• SHORT PROBLEM: Rewrite every line of the records below as a JSON list of strings, one string per line, skipping blank lines. Leave the pictures out of the list.

--- Start THE INPUT ---

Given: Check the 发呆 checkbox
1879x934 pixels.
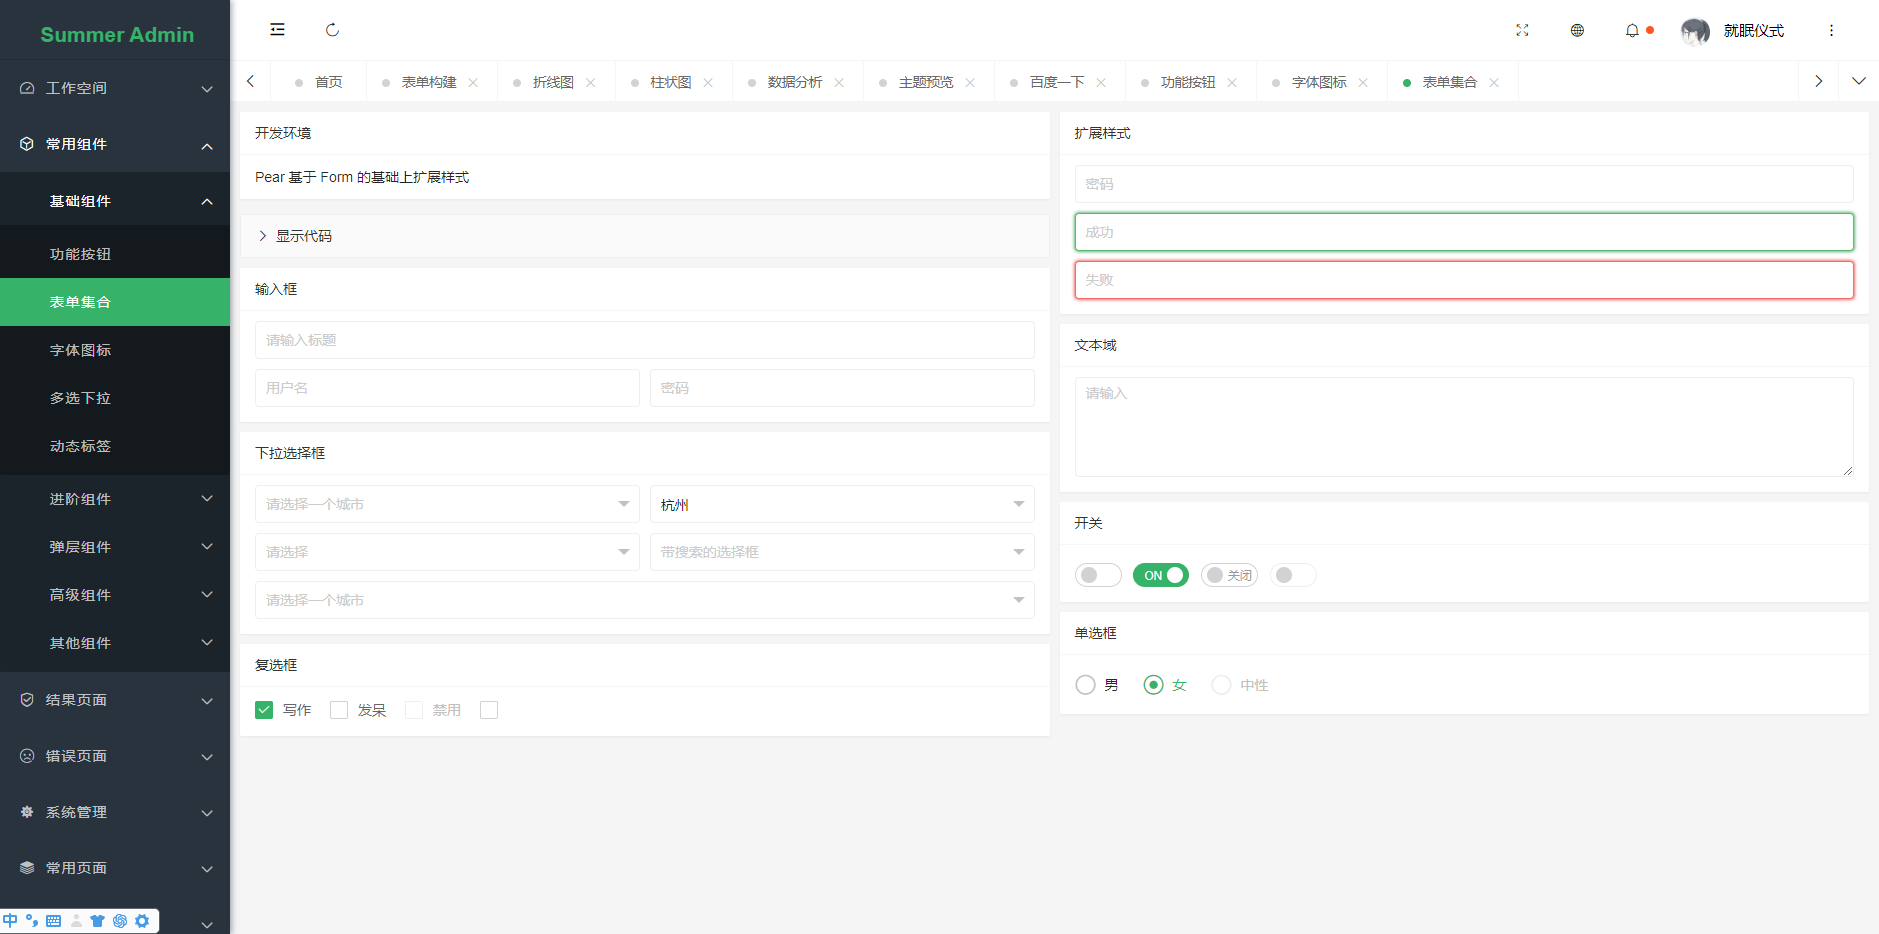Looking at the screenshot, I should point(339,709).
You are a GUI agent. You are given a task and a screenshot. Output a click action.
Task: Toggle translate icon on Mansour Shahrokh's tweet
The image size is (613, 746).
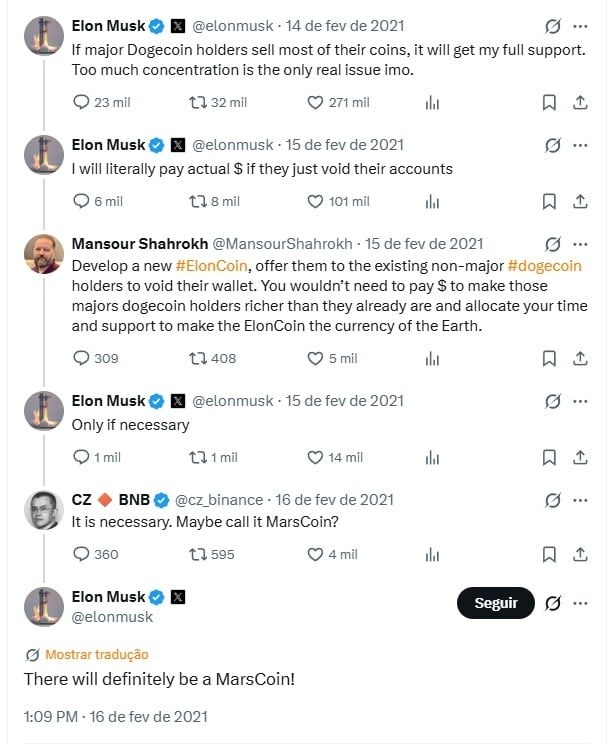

--- End THE INPUT ---

• ANSWER IN FULL:
[
  "Given: Check the 发呆 checkbox",
  "1879x934 pixels.",
  "Looking at the screenshot, I should point(339,709).",
  "You are a GUI agent. You are given a task and a screenshot. Output a click action.",
  "Task: Toggle translate icon on Mansour Shahrokh's tweet",
  "The image size is (613, 746)."
]